The key situation from a fantasy perspective is in Detroit, where Megatron — Calvin Johnson — has all the looks of a fantasy monster. Can he overcome the decidedly mediocre Culpepper, whose game was build on raw athleticism that's never recovered after catastrophic knee surgery, or a rookie in Stafford — viewed as a work in progress in April by most NFL scouts.

Stafford has the Cutler-like arm, and Johnson has praised the rookie effusively early in camp. Stafford also has mastered the playbook and was lauded by offensive coordinator Scott Linehan yesterday for carrying himself like a starting QB.

Sanchez has outplayed Kellen Clemens thus far in camp despite the four-year head start Clemens has in the system. However, the Jets are built around a solid defense and running game. But if Sanchez is the starter, I'd invest in Jerricho Cotchery and hope for some Matt Ryan-Roddy White type of magic. Cotchery, though, lacks White's elite athleticism. His current ADP of 88th overall (according to MockDraftCentral.com) represents an attractive value, though, for a certain No. 1 receiver.

In Tampa, rookie Josh Freeman is only technically in the running for the starting job.
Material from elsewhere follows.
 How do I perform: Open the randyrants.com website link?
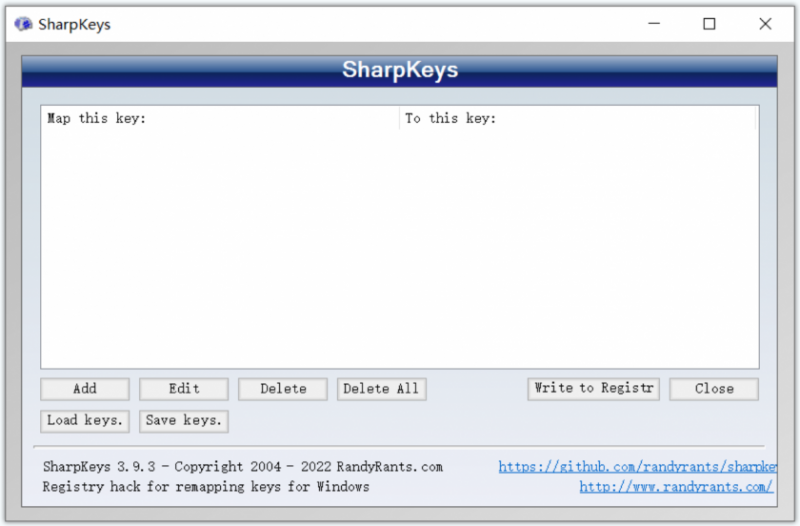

Right now, the first-teamer is Byron Leftwich who always looks good wearing the yellow practice jersey. In regular action, Leftwich's slow delivery and lead feet get him in big trouble. Also in the running is Luke McCown, a plus athlete whose game has been hamstrung this summer by an overemphasis on limiting mistakes, which has limited the big plays, too.

The cautionary tale for all rookie QBs is shaping up to be Vince Young, who again looked terrible in the Hall of Fame game that the Titans won 21-18. Young still couldn't make second reads, floated passes and looked indecisive even with the ball in his hands when running. The battle now between him and Matt Leinart (taken No. 3 and No. 10, respectively, in the 2006 NFL Draft) is to see which one will be cut first.